$30
Assignment #2 Using Pandas to processing big data (10 points)
Big data set: choose a data set in .csv format (pickle or json file also okay). You are encouraged to use the dataset that you discovered in Assignment #1. Data set should be large (say at least 1MB?)
Analytics steps:
1. Read in the data set.
2. Display the first 50 data entries/rows as well as last 50 entries/rows.
3. Display a quick statistical information on all numerical columns such as count, mean, std, min, max, etc.
4. Select a subset of rows (you decide which subset to select or which criteria to use for selection.) Display the first 10 data entries selected.
5. Similar to 4, but select a subset of columns (from original data). Display the first 10 data entries with selected columns.
6. From original data, filter out some data, for example, filter out those salary lower than certain amount. After filtering out the data, display the first 50 data entries.
7. From original data, find out all entries with missing values. Display the first 10 entries.
8. Manipulate the original data by changing numerical values of specific column(s) (for example, give everyone 10% raise!) Display the first 10 entries before update and after update.
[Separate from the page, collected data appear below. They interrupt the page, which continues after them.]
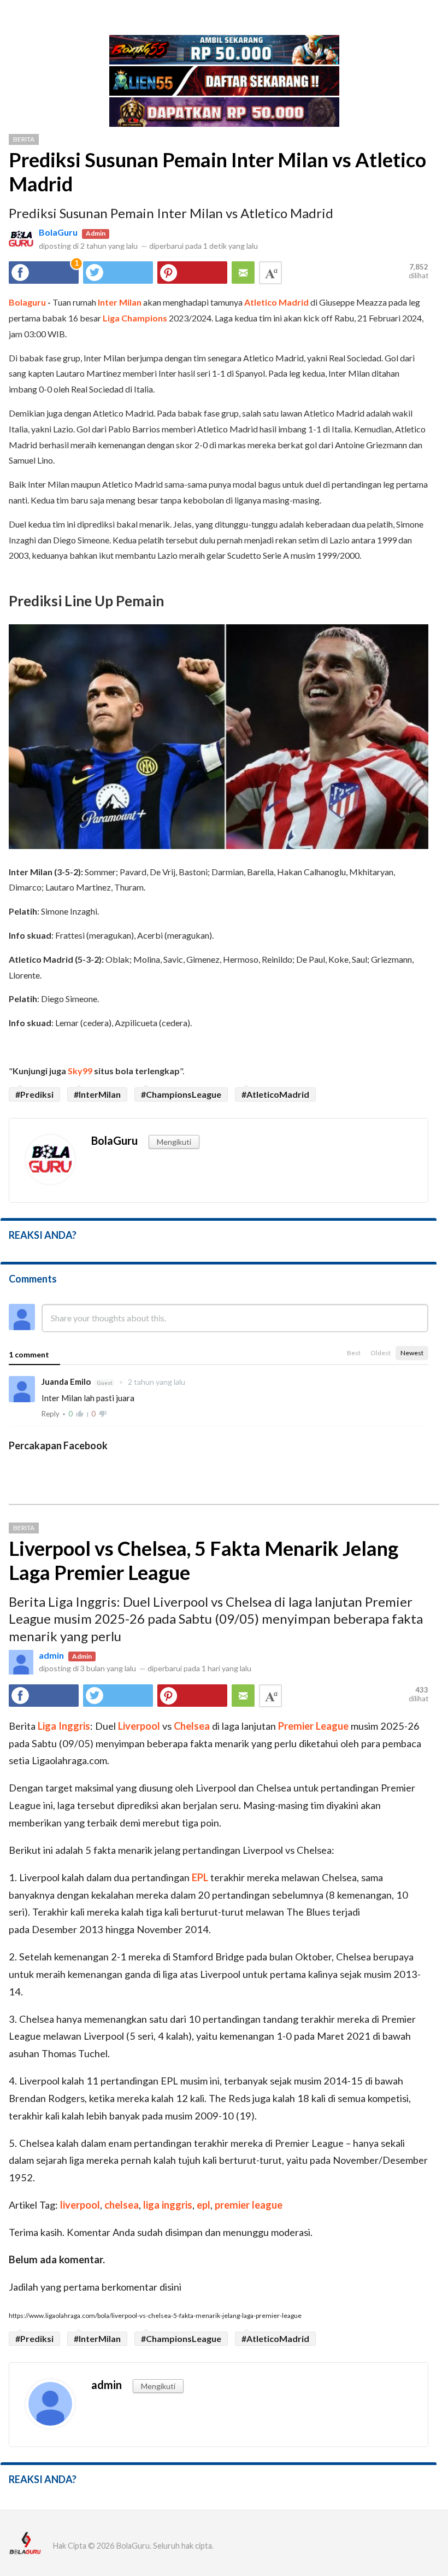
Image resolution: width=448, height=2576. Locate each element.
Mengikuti (174, 1141)
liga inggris (167, 2205)
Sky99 (80, 1070)
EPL (200, 1877)
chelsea (121, 2205)
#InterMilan (97, 1094)
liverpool (80, 2205)
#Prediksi (34, 1094)
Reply (51, 1413)
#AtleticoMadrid (275, 1094)
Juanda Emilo (67, 1381)
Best (354, 1353)
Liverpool (139, 1726)
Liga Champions (135, 318)
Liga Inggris (64, 1726)
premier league (248, 2205)
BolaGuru (58, 232)
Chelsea (192, 1726)
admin (51, 1655)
9. Sort the data set resulted from step 8 in certain way (e.g. descending order of salaries)
10. Group the data set from step 9 based on certain category (e.g. group based on rank of Professor, Assoc Professor, etc.)
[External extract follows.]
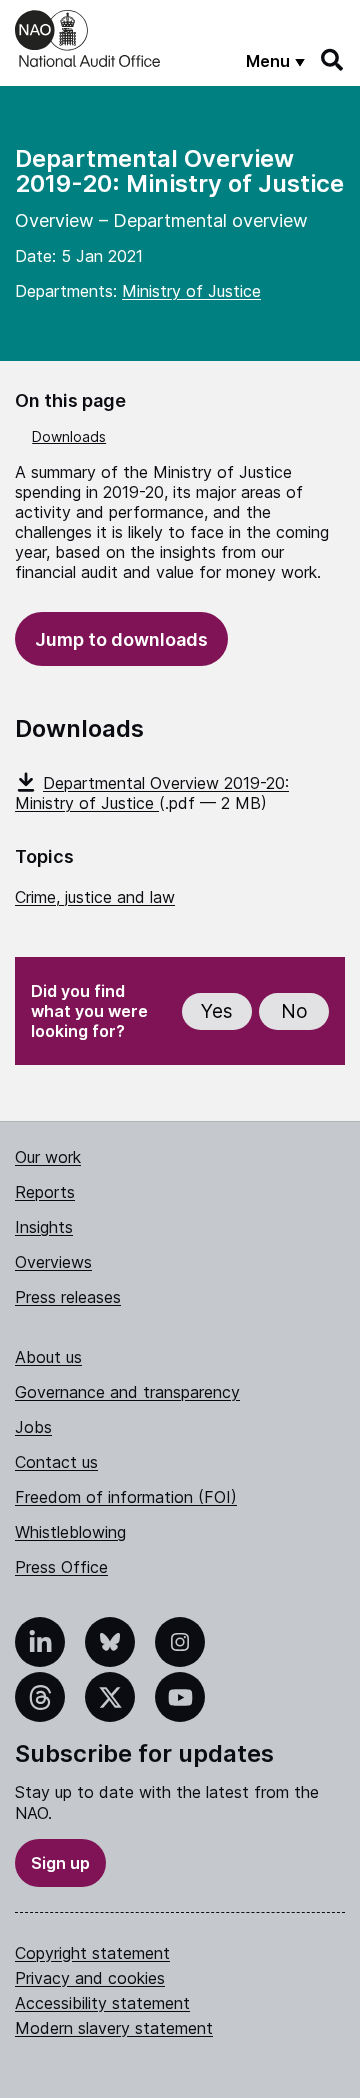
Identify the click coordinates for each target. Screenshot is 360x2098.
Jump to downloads (121, 639)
11. (optional) Plot data (or subset of data) in at least three different ways such as vertical bar graph, horizontal bar graph, curve, …
Submission:
(1) Save all program source code in a .py file
(2) Include data set or a link to dataset (use a link if the dataset is 1MB or larger.)
(3) A powerpoint file that briefly describes the data set followed by step-by-step analysis results (for each step, code followed by output in screen shots or other image format)
(4) You may upload the above three items (source code, data set or link to data set, and powerpoint file) to blackboard in a zipped file or a link to your github project or host it on your webpage. (Note: if you host your project on github or via your webpage you only need to submit a link to your project on blackboard under Assignment #2.)